Estabelecida no século XVI, durante o Concílio de Trento, a chamada missa tridentina (daí o nome) contempla rituais formais. Além do uso do latim, prevê que o padre permaneça a maior parte do tempo de frente para a cruz do altar — de costas para a plateia, portanto. Os fiéis ajoelham-se inúmeras vezes durante a cerimônia. Foram séculos assim, até que o Concílio Vaticano II introduziu o uso de outros idiomas e determinou que o sacerdote a celebrasse de frente para o povo. Ajoelha-se agora apenas uma vez. No entanto, durante os últimos anos de João Paulo II e na temporada de Bento XVI, houve retomada de tradições conservadoras.
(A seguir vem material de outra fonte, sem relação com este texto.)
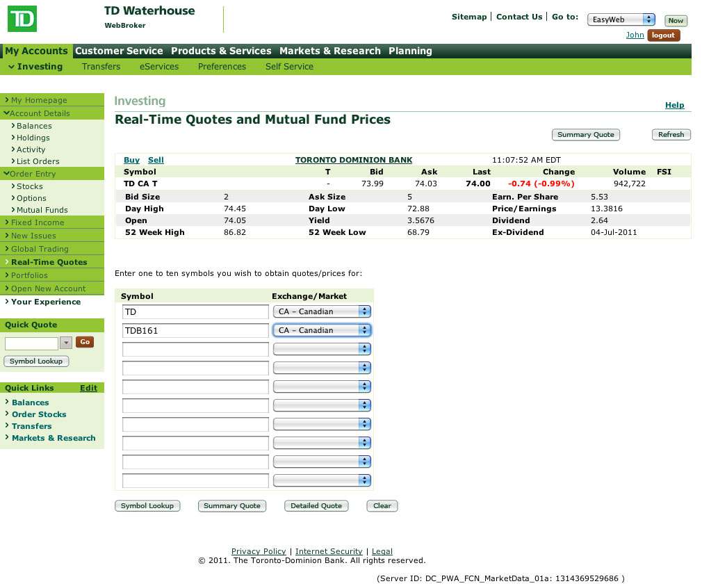
Task: Click the Detailed Quote button
Action: (316, 506)
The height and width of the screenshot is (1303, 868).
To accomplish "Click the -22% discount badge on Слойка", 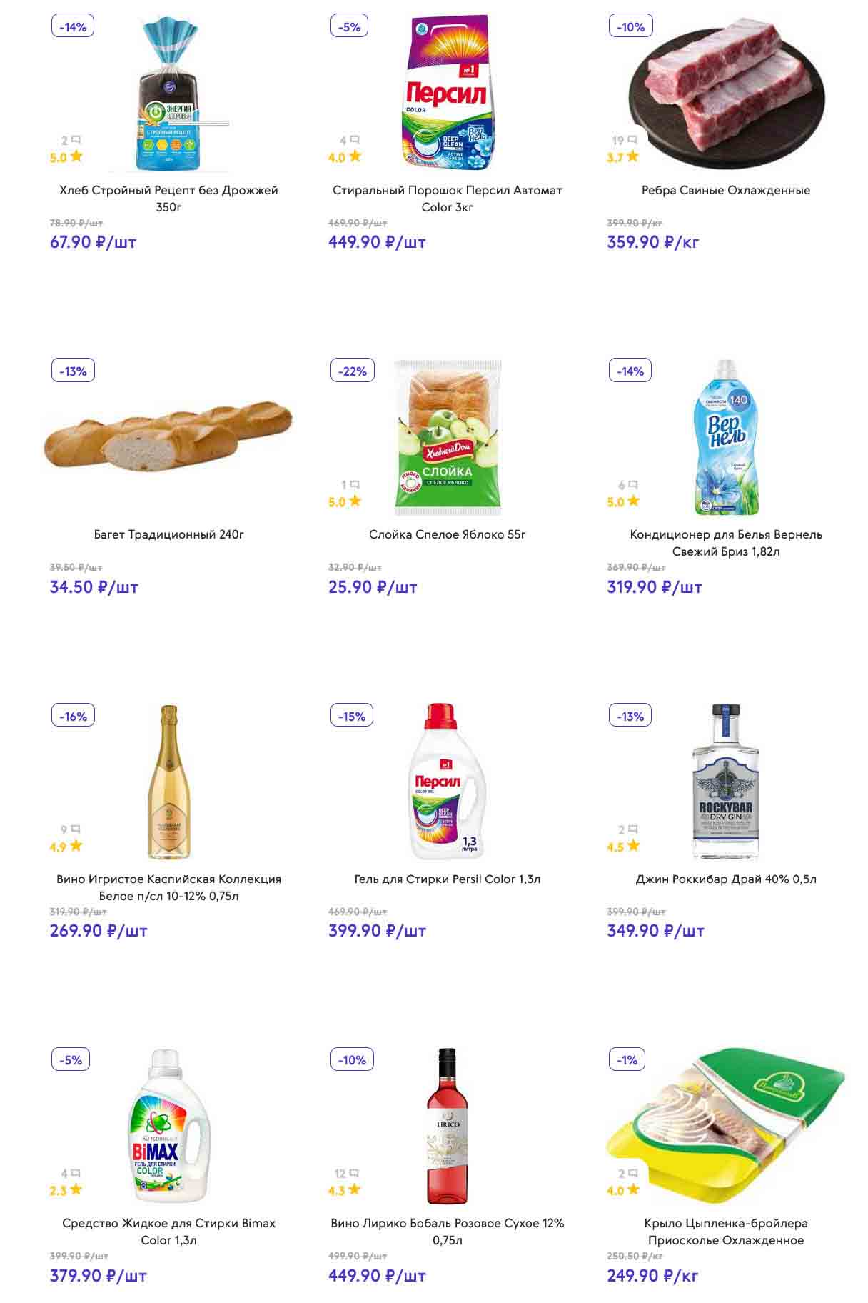I will (x=352, y=371).
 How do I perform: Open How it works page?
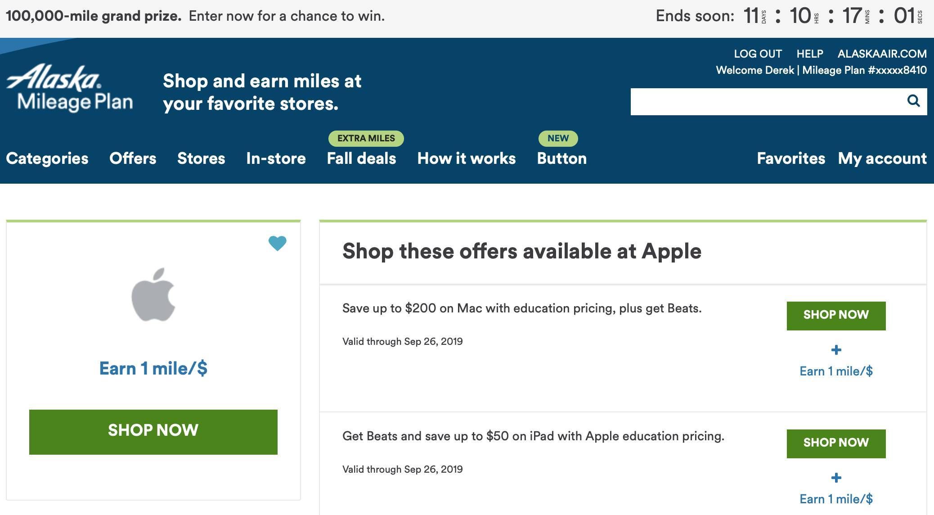[x=467, y=158]
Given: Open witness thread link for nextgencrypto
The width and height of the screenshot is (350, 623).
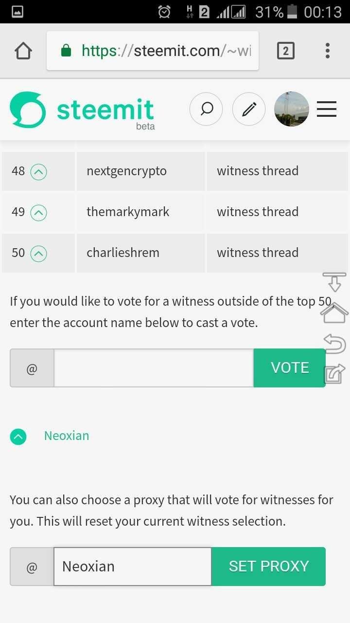Looking at the screenshot, I should [258, 171].
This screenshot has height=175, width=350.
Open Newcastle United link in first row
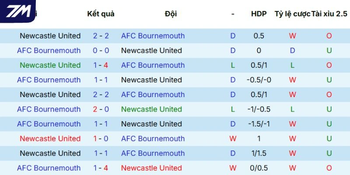(50, 36)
Em 2007, o hoje papa emérito Bento XVI, também por meio de um motu proprio, incentivou a prática das missas em latim. Em julho do ano passado, o cardeal Robert Sarah, prefeito da Congregação para o Culto Divino e a Disciplina dos Sacramentos do Vaticano, chegou a sugerir publicamente que os padres deveriam celebrar a missa “na mesma direção dos fiéis”. Ou seja, de frente para o altar. Diz o padre Helmo Cesar Faccioli, coordenador da Comissão de Liturgia da Arquidiocese de São Paulo: “O novo documento do papa Francisco reafirma o Concílio Vaticano II”. Com o gesto, o pontífice faz o pêndulo balançar para o lado dos que acreditam ser fundamental refletir as sensibilidades modernas, que demandam um culto menos hermético mas também mais respeito à diversidade, o que inclui recentes pronunciamentos papais em torno da homossexualidade e do segundo casamento. O papa está, assim, pondo a vertente conservadora no acostamento. É o ponto no qual estamos, para onde aponta a bússola.
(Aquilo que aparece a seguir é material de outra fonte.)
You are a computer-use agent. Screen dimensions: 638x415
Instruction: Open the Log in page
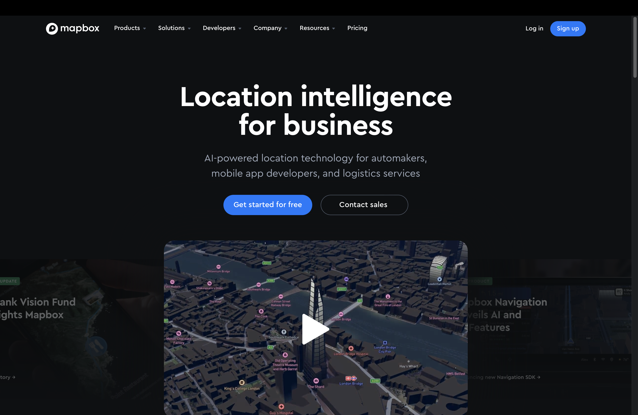coord(534,28)
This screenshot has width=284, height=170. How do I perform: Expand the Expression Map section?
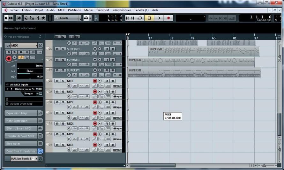point(21,113)
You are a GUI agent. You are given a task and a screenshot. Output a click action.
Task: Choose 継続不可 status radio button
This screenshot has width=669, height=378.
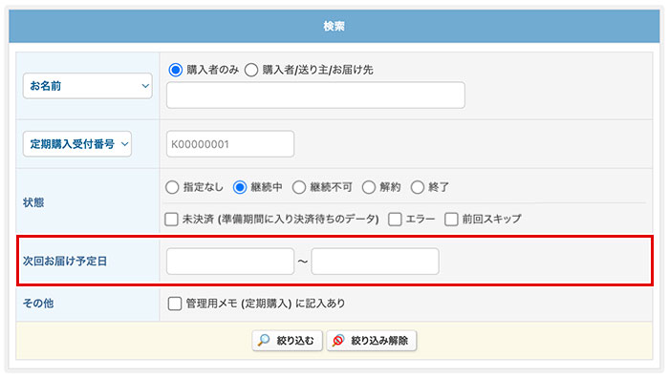[x=299, y=187]
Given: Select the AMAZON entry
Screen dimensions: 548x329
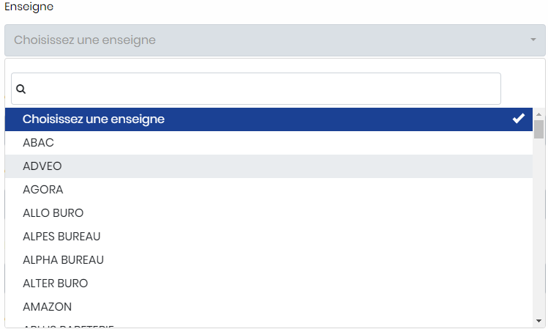Looking at the screenshot, I should click(269, 307).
Em muitos aspectos, o papa Francisco tem sido uma lufada de ar fresco — incluindo, até mesmo, sua aparição no domingo com o rosto ferido, atitude inédita para um pontífice. Em Cartagena, na Colômbia, ele se dirigiu para beijar o rosto de um menino e bateu com a cabeça no vidro do papamóvel. Feriu o supercílio, ficou com o olho esquerdo roxo e manchou de sangue a batina branca. Nada mais adequado para um papa popular — populista, para seus críticos — e que pretende conversar mais de perto com as pessoas. Faz assim porque, para usar uma expressão em latim, ele tem certeza de que a Igreja Católica só estará saudável se for uma res publica, coisa pública.